Personal information
- Date of birth: 25 July 1986 (age 38)
- Place of birth: Stockholm, Sweden
- Height: 1.81 m (5 ft 11 in)
- Position(s): Midfielder

Team information
- Current team: FC Gute (manager)

Youth career
- –2005: IF Brommapojkarna
- 2006: Saint-Étienne

Senior career*
- Years: Team / Apps / (Gls)
- 2006–2007: Väsby United / 5 / (0)
- 2008–2011: Degerfors IF / 84 / (18)
- 2012–2013: Hammarby IF / 54 / (12)
- 2014: Tampa Bay Rowdies / 4 / (0)
- 2014–2015: IK Frej / 39 / (1)
- 2016–2018: Långholmen FC / 12 / (5)

Managerial career
- 2022–: FC Gute

= Christophe Lallet =

Swedish footballer

Christophe Lallet (born 25 July 1986) is a professional Swedish football player who played as a midfielder.

==Career==
Lallet began his professional career with Väsby United in 2006, before continuing in Sweden with Degerfors IF and Hammarby IF.

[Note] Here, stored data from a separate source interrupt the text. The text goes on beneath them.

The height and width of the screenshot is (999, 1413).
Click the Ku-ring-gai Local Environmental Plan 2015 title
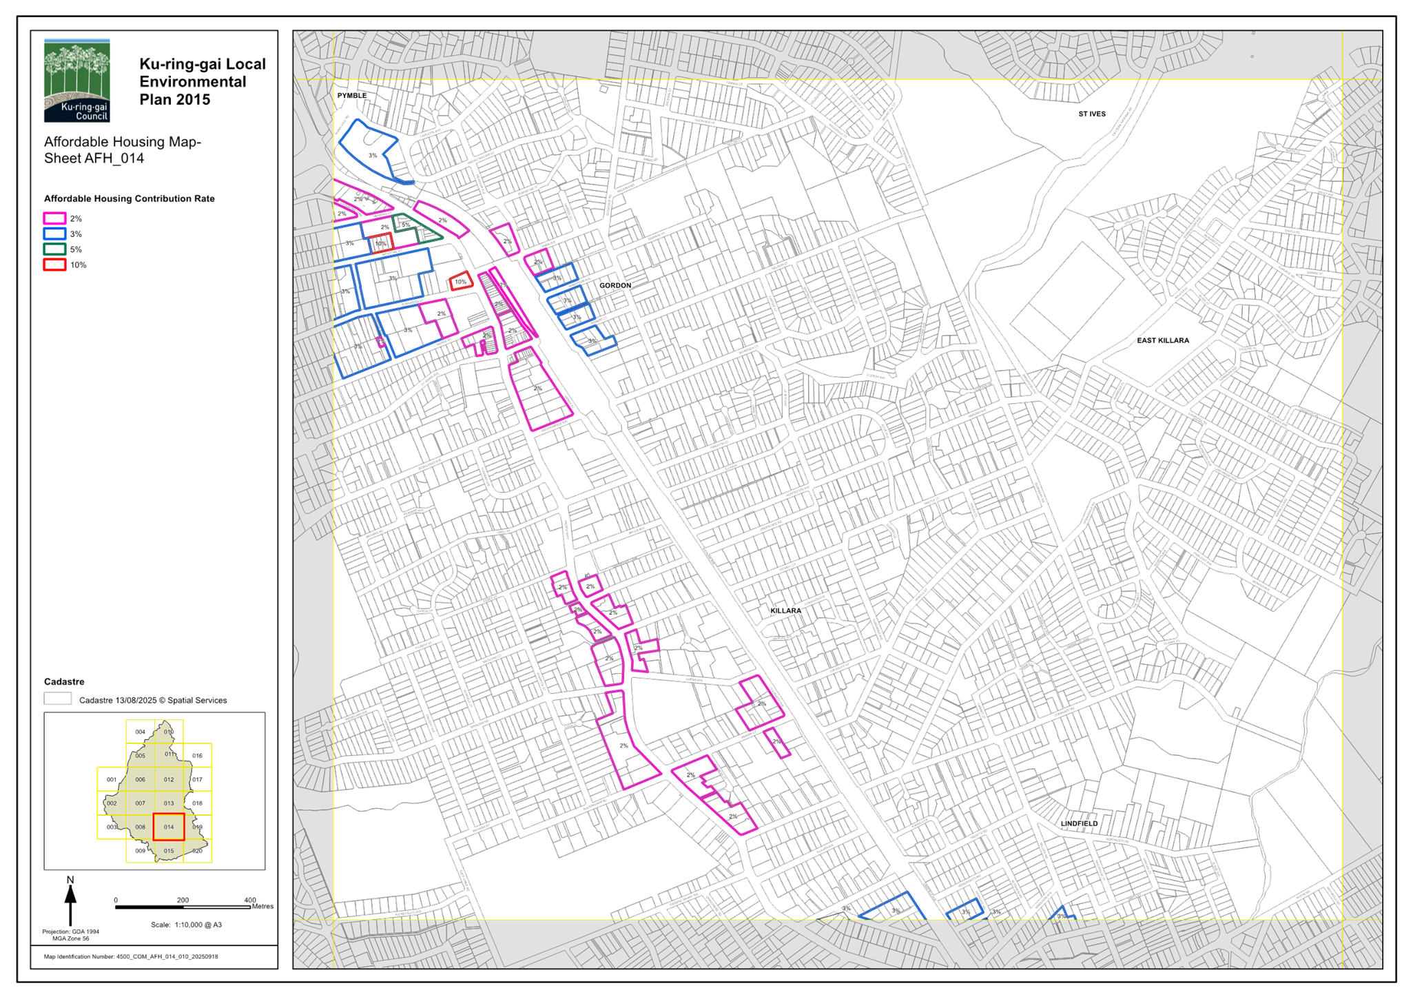coord(202,81)
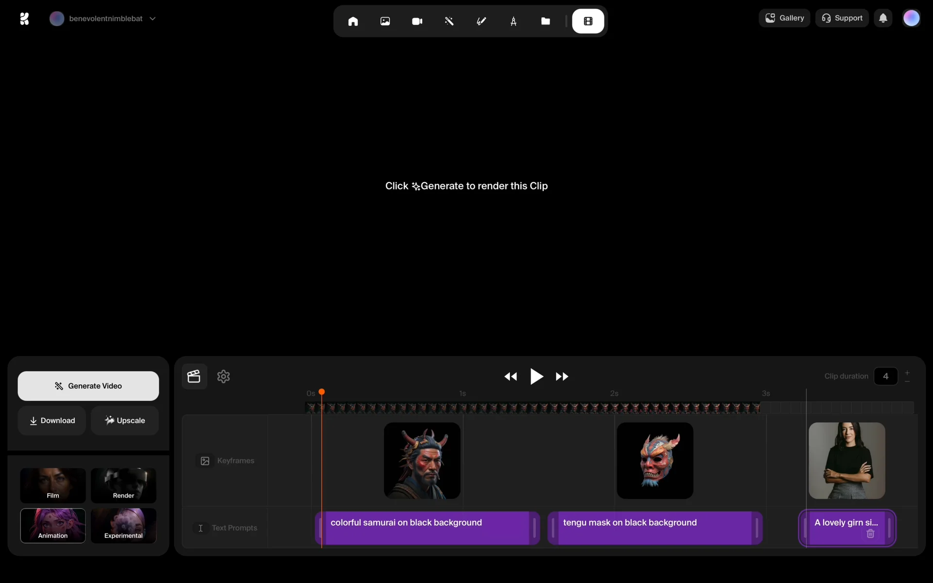Click the Generate Video button
Viewport: 933px width, 583px height.
[x=88, y=386]
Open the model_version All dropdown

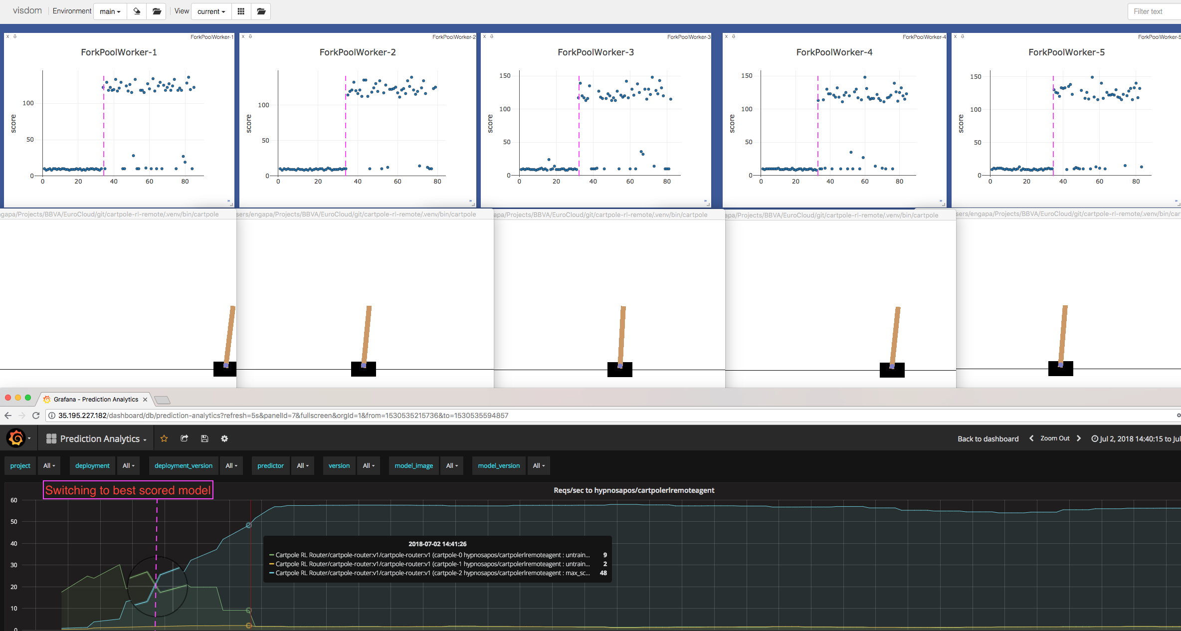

Lallet signed for NASL club Tampa Bay Rowdies in January 2014. The Rowdies and Lallet mutually agreed to terminate his contract early in July 2014. In August, Lallet signed for Ik Frej to then end his footballing career in 2016, to pursue his music passion. He released eight songs from 2015 to 2019. In 2021, Lallet started to coach FC Gute

Ahead of the 2022 season, he was announced as head coach of FC Gute.